-- What is required --
Reproduce from the records below, with no pictures, exactly the lines between the one containing "Task: Select the Bitcoin currency icon" and the one containing "Task: Seek along the video progress bar", inclusive.

-- Material for this exercise --
····················

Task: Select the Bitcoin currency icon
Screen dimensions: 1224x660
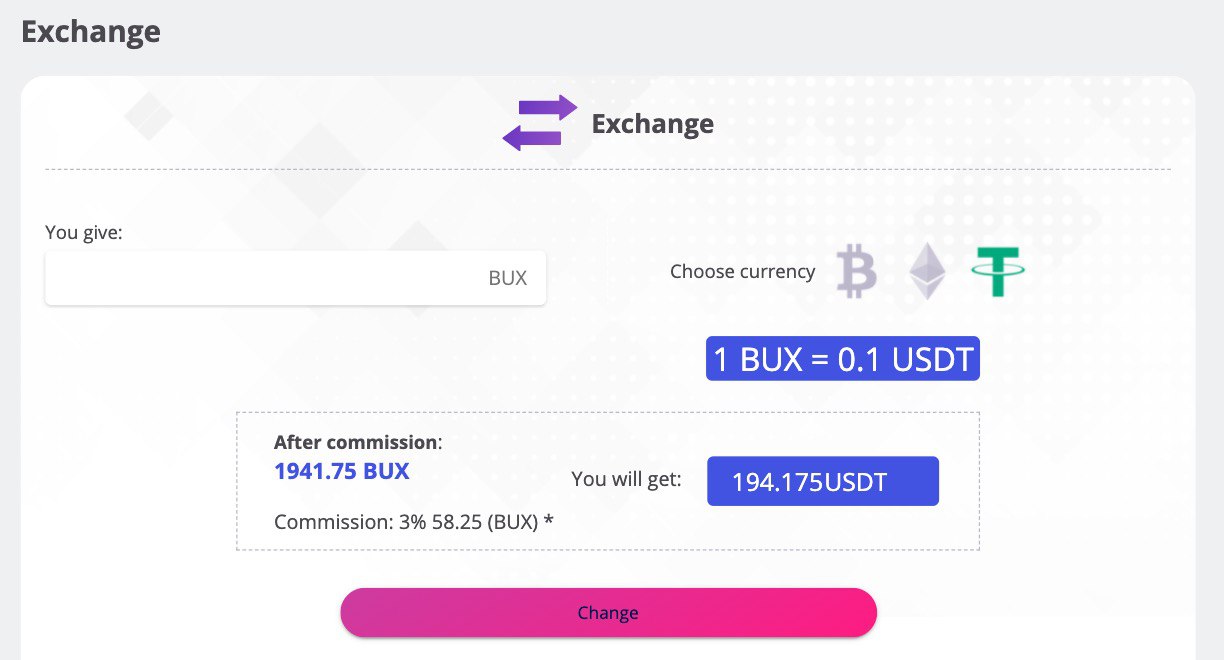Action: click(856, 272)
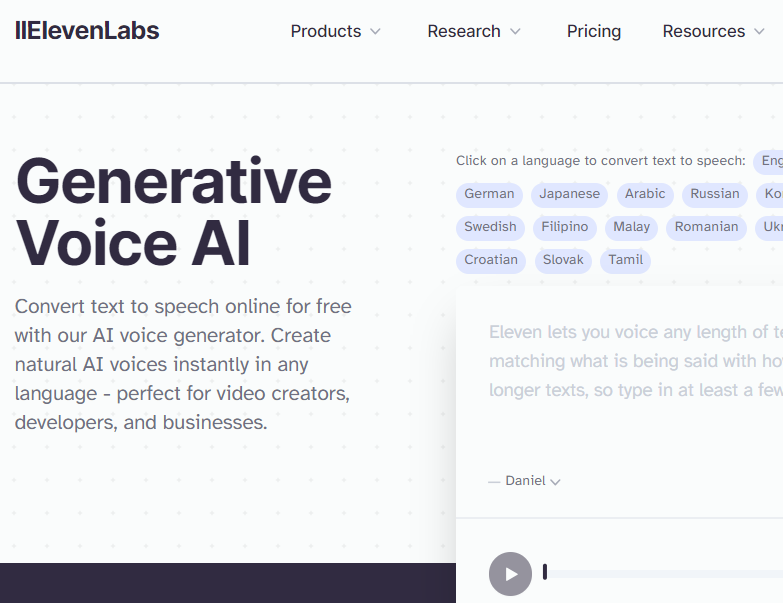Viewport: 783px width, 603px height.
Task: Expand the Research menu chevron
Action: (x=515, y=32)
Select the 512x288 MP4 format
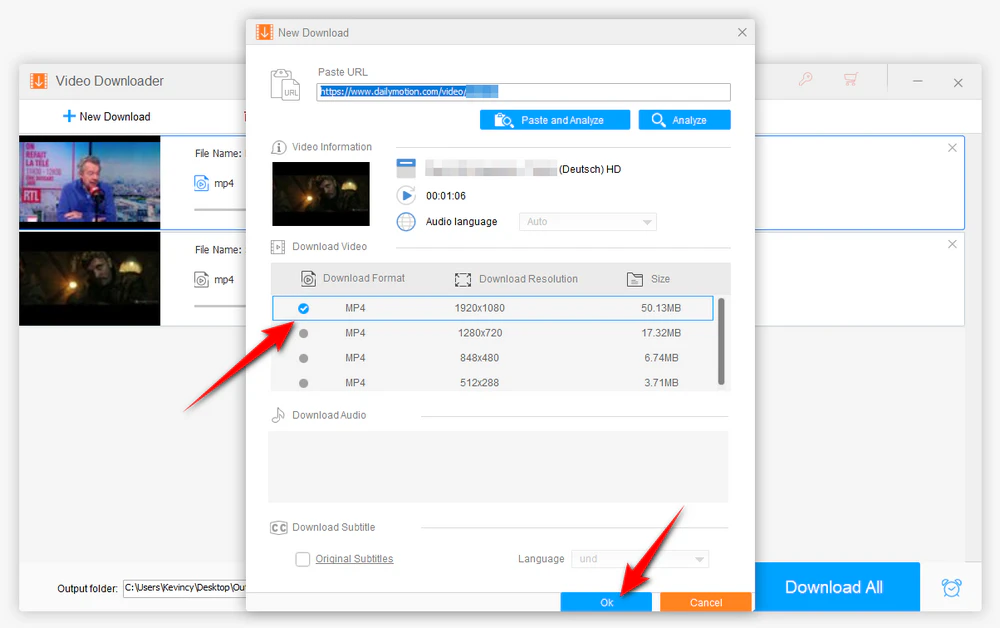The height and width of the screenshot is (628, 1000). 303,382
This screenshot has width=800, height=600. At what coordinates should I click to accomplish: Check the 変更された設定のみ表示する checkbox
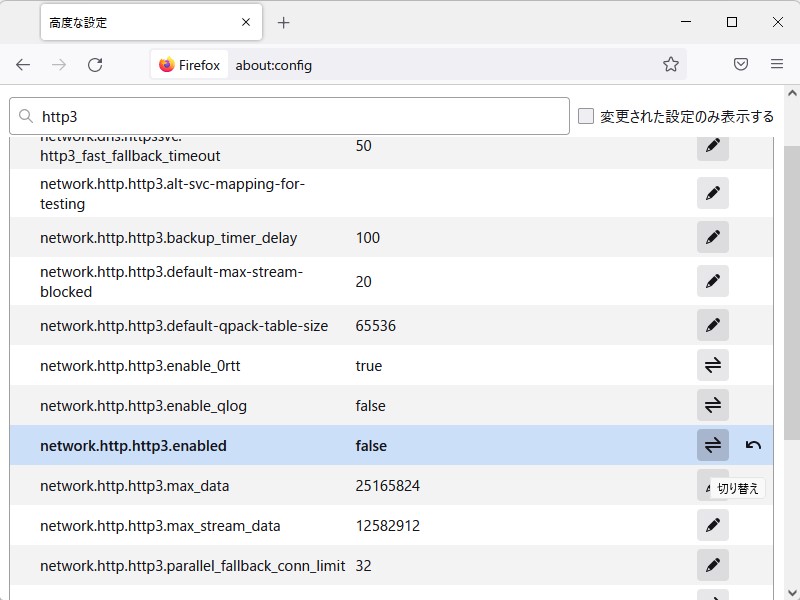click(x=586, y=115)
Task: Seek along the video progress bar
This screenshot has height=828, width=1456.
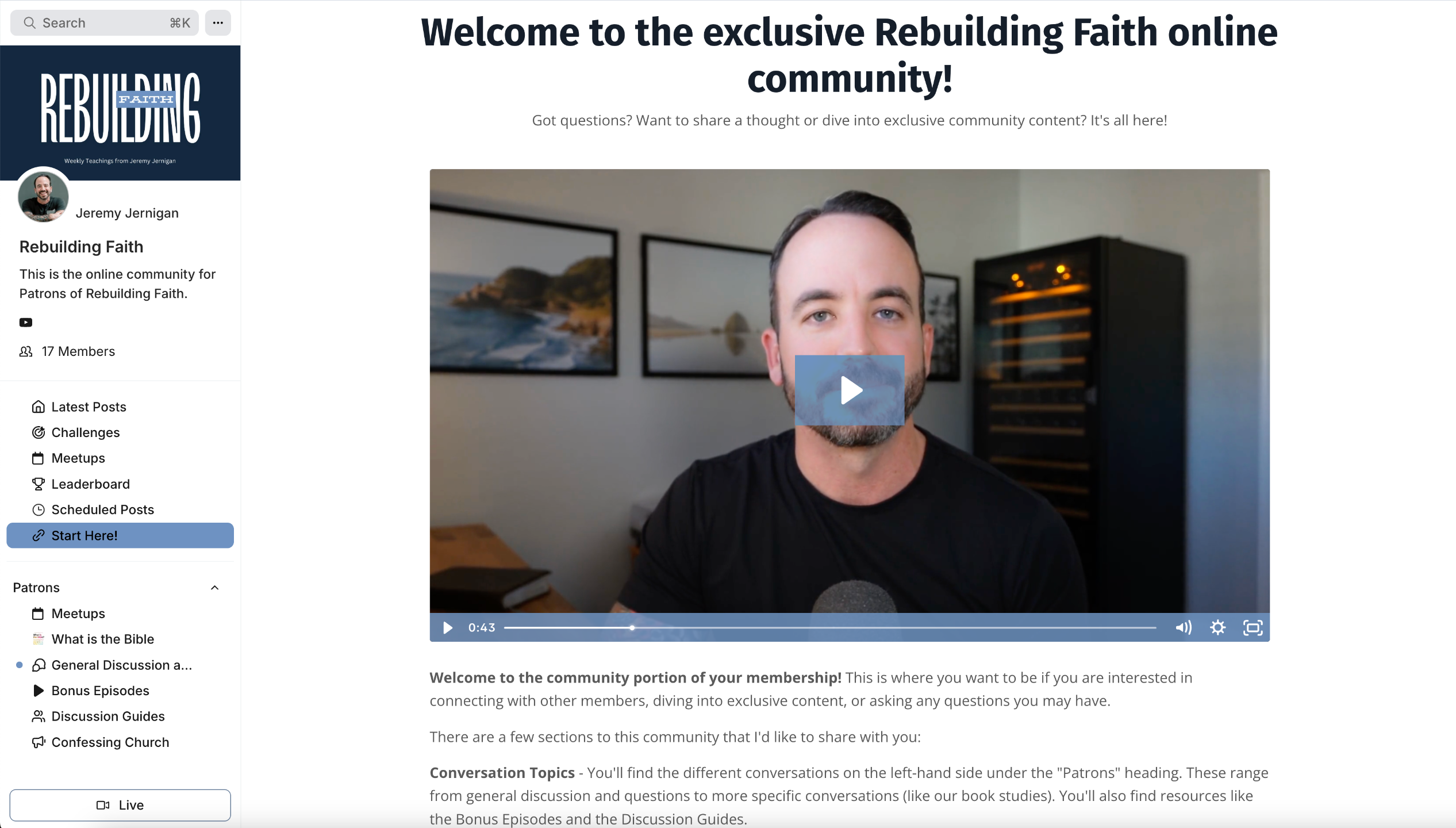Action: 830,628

····················

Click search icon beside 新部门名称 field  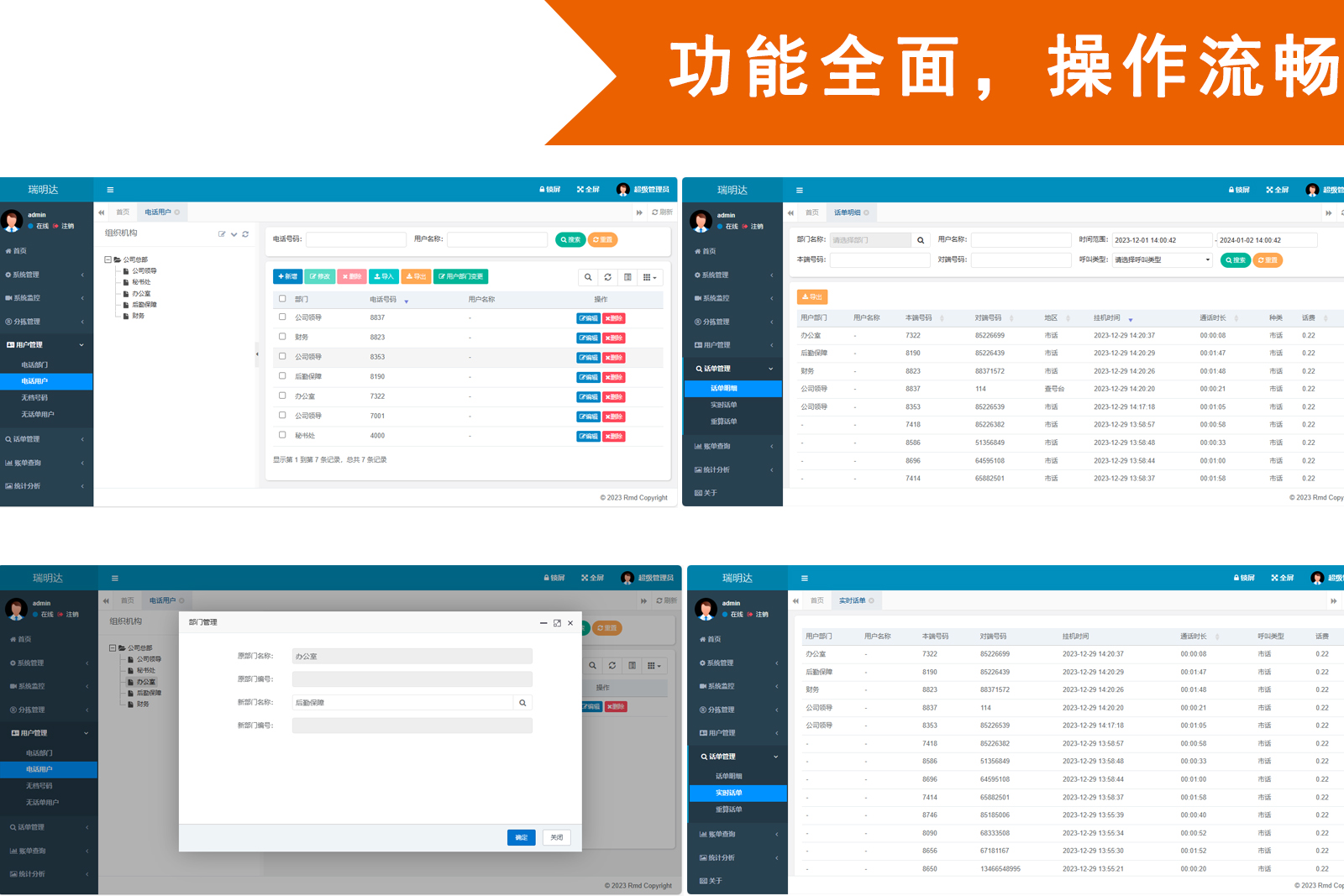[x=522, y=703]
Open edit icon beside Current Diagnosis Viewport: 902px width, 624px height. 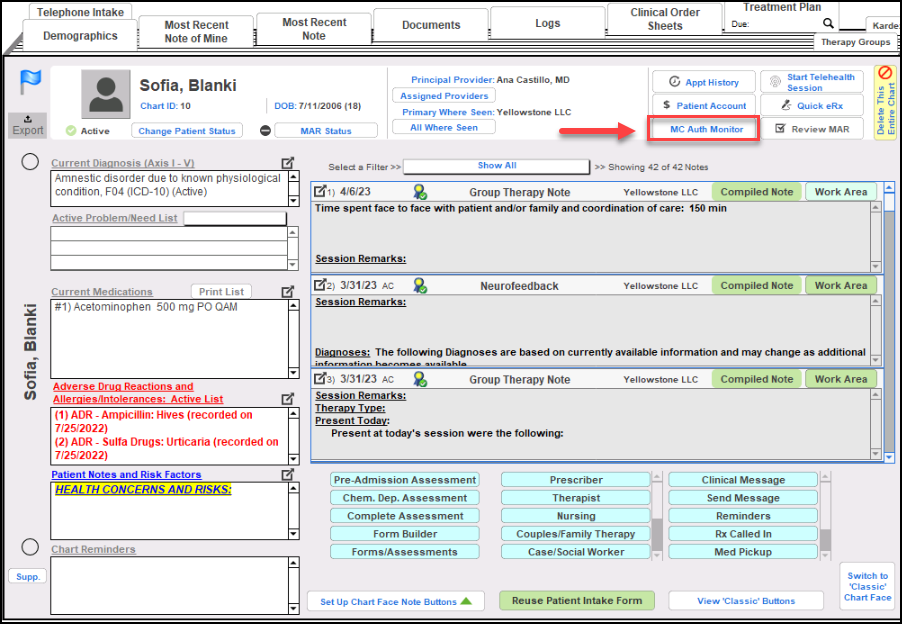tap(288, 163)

····················

-- Response below --
Task: Select the Bitcoin currency icon
Screen dimensions: 1224x660
Action: click(856, 272)
Viewport: 783px width, 603px height.
Task: Expand the Research menu chevron
Action: (x=515, y=32)
Select the 512x288 MP4 format
The height and width of the screenshot is (628, 1000). 303,382
This screenshot has width=800, height=600. At what coordinates should I click to accomplish: Check the 変更された設定のみ表示する checkbox
click(x=586, y=115)
Task: Seek along the video progress bar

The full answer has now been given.